About 3-4 years later I started seeing the nickel flaking off, revealing a solid black undercoating of some sort. I sent it back to S&W and they re-nickeled it for me in a couple of week's time.

Not having learned what might have caused it, I continued to clean and wipe it down with Hoppes #9. When it started to come off again (starting under the rubber grips) I was able to get online and figure out what was probably causing the flaking, so I stopped cleaning it with #9 and went to CLP. It never extended past what was covered with the grips, so I left it there as a reminder. It got traded away eventually, and of course I want another one now.

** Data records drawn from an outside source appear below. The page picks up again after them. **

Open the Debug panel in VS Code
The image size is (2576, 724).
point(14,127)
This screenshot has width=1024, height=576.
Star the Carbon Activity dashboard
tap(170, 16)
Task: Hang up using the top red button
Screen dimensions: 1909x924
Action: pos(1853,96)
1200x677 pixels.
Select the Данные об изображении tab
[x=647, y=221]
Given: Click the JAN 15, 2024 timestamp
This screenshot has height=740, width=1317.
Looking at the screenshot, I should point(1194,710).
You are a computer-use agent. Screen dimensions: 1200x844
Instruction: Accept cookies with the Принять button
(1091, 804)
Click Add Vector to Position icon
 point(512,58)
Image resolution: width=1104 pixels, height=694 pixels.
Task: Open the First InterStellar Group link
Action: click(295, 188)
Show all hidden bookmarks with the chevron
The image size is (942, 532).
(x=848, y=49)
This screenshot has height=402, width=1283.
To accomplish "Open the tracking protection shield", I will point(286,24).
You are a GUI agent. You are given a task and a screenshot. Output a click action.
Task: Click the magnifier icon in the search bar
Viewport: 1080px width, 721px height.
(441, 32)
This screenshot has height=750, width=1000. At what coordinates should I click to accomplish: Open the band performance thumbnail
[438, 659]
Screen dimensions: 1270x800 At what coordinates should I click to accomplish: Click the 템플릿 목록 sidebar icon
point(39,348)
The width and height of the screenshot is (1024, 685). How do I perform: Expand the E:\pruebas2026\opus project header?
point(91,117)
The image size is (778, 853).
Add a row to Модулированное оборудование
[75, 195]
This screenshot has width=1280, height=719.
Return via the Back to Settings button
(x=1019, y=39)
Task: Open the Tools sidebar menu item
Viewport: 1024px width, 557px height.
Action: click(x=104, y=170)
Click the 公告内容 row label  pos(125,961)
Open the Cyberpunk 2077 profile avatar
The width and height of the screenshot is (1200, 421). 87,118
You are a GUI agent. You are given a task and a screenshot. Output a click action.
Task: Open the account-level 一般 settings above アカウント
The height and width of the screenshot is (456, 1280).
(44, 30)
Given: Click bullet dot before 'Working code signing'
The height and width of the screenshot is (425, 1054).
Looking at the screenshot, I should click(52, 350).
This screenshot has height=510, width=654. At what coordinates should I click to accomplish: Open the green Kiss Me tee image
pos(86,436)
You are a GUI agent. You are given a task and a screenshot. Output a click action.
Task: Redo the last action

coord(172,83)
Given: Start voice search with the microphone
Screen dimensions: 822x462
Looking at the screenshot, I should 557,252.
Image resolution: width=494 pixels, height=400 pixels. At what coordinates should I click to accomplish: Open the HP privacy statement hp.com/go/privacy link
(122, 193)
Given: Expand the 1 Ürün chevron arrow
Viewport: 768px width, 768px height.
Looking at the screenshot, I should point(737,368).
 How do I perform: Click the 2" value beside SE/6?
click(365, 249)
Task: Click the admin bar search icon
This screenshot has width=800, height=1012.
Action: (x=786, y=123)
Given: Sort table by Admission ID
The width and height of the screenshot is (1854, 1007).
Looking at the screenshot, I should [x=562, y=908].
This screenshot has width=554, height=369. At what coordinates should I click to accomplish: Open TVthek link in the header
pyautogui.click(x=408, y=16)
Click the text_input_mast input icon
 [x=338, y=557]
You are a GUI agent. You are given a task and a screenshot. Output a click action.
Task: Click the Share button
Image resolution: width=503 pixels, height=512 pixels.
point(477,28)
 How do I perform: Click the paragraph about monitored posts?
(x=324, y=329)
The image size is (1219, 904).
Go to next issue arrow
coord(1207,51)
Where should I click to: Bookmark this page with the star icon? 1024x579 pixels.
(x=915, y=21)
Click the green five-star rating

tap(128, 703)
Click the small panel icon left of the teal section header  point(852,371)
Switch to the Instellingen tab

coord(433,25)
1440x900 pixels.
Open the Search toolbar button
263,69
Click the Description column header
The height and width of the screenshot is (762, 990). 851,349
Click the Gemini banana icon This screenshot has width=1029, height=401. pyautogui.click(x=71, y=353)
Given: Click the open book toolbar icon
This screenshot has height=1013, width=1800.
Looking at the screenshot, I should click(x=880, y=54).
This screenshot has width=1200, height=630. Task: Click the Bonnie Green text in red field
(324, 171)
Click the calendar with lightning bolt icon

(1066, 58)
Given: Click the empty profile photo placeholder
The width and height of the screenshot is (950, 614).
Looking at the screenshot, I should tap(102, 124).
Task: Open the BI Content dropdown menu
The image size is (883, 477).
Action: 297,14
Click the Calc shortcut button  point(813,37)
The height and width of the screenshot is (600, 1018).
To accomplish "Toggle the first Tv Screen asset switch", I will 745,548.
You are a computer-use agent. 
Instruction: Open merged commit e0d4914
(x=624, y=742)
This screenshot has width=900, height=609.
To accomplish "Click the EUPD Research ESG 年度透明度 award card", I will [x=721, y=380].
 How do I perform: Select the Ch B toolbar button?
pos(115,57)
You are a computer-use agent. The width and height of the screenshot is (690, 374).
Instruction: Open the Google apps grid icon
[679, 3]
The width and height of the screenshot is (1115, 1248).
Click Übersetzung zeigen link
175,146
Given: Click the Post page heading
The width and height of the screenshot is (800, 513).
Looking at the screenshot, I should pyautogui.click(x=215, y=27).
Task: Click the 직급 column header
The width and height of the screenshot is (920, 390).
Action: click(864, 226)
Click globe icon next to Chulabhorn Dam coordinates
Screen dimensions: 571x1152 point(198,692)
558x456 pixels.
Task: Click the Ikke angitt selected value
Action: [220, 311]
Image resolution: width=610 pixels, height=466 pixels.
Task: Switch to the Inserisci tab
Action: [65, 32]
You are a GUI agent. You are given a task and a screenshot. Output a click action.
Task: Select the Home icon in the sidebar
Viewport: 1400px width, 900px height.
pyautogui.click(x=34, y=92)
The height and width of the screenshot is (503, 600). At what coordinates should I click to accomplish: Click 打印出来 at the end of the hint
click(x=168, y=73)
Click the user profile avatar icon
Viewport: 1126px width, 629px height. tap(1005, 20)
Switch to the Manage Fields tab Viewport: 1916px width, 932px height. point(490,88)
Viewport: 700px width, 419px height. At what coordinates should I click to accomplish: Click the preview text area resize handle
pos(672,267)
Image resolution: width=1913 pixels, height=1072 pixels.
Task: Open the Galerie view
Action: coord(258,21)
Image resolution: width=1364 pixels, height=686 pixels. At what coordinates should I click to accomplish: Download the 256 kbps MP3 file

However, the experience left me convinced that the ammonia based Hoppes #9 (of old) was the cause. I did use Flitz with great success on other nickel guns that followed, and would not hesitate to lightly polish and clean them with CLP and Flitz or Renaissance wax as a protectant.
 
I bought a new model 638 in satin nickel back in the mid 90's. Up to that point I had always cleaned my guns with Hoppes #9, like Dad did. I also carried that little gun daily IWB, and it got sweaty (thus the reason I bought nickel over blue), so I kept cleaning it.

About 3-4 years later I started seeing the nickel flaking off, revealing a solid black undercoating of some sort. I sent it back to S&W and they re-nickeled it for me in a couple of week's time.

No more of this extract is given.